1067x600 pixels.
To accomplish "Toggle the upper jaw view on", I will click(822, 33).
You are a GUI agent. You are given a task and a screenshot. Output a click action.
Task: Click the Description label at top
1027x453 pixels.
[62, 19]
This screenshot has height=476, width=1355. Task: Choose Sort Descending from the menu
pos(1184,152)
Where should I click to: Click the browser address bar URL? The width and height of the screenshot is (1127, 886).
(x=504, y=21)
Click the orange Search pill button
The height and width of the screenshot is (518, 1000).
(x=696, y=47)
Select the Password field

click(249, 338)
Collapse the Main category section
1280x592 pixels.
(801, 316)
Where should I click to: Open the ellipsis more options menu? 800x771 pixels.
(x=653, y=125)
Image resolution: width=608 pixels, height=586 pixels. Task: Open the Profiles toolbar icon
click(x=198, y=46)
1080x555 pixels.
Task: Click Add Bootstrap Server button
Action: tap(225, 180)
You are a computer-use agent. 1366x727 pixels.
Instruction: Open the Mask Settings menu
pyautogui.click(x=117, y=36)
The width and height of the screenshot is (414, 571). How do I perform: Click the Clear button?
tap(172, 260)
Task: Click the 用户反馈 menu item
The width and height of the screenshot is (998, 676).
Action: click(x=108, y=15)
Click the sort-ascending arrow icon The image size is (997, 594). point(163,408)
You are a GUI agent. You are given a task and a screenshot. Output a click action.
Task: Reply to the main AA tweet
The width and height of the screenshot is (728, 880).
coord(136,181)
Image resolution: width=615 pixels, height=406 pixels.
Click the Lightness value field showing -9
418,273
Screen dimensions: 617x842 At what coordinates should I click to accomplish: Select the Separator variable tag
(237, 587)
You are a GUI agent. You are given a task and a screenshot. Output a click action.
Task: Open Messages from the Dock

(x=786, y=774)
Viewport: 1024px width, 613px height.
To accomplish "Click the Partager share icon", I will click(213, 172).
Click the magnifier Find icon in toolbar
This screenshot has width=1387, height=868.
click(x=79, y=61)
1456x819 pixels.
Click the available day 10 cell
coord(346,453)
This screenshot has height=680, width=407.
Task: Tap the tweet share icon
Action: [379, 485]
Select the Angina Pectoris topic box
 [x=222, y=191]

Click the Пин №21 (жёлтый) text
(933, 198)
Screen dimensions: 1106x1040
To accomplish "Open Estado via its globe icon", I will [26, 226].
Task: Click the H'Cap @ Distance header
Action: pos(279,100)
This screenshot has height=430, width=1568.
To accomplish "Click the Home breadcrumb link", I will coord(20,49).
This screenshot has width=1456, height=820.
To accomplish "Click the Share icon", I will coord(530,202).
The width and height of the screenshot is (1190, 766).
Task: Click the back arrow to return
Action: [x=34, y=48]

| Exercise description |
Quote all of the data above word for word, keeping every line in its original order.

| The solution |
1067x600 pixels.
To accomplish "Toggle the upper jaw view on", I will click(822, 33).
You are a GUI agent. You are given a task and a screenshot. Output a click action.
Task: Click the Description label at top
1027x453 pixels.
[62, 19]
This screenshot has height=476, width=1355. Task: Choose Sort Descending from the menu
pos(1184,152)
Where should I click to: Click the browser address bar URL? The width and height of the screenshot is (1127, 886).
(x=504, y=21)
Click the orange Search pill button
The height and width of the screenshot is (518, 1000).
(x=696, y=47)
Select the Password field

click(249, 338)
Collapse the Main category section
1280x592 pixels.
(801, 316)
Where should I click to: Open the ellipsis more options menu? 800x771 pixels.
(x=653, y=125)
Image resolution: width=608 pixels, height=586 pixels. Task: Open the Profiles toolbar icon
click(x=198, y=46)
1080x555 pixels.
Task: Click Add Bootstrap Server button
Action: tap(225, 180)
You are a computer-use agent. 1366x727 pixels.
Instruction: Open the Mask Settings menu
pyautogui.click(x=117, y=36)
The width and height of the screenshot is (414, 571). How do I perform: Click the Clear button?
tap(172, 260)
Task: Click the 用户反馈 menu item
The width and height of the screenshot is (998, 676).
Action: click(x=108, y=15)
Click the sort-ascending arrow icon The image size is (997, 594). point(163,408)
You are a GUI agent. You are given a task and a screenshot. Output a click action.
Task: Reply to the main AA tweet
The width and height of the screenshot is (728, 880).
coord(136,181)
Image resolution: width=615 pixels, height=406 pixels.
Click the Lightness value field showing -9
418,273
Screen dimensions: 617x842 At what coordinates should I click to accomplish: Select the Separator variable tag
(237, 587)
You are a GUI agent. You are given a task and a screenshot. Output a click action.
Task: Open Messages from the Dock

(x=786, y=774)
Viewport: 1024px width, 613px height.
To accomplish "Click the Partager share icon", I will click(213, 172).
Click the magnifier Find icon in toolbar
This screenshot has width=1387, height=868.
click(x=79, y=61)
1456x819 pixels.
Click the available day 10 cell
coord(346,453)
This screenshot has height=680, width=407.
Task: Tap the tweet share icon
Action: [379, 485]
Select the Angina Pectoris topic box
 [x=222, y=191]

Click the Пин №21 (жёлтый) text
(933, 198)
Screen dimensions: 1106x1040
To accomplish "Open Estado via its globe icon", I will [26, 226].
Task: Click the H'Cap @ Distance header
Action: pos(279,100)
This screenshot has height=430, width=1568.
To accomplish "Click the Home breadcrumb link", I will coord(20,49).
This screenshot has width=1456, height=820.
To accomplish "Click the Share icon", I will coord(530,202).
The width and height of the screenshot is (1190, 766).
Task: Click the back arrow to return
Action: [x=34, y=48]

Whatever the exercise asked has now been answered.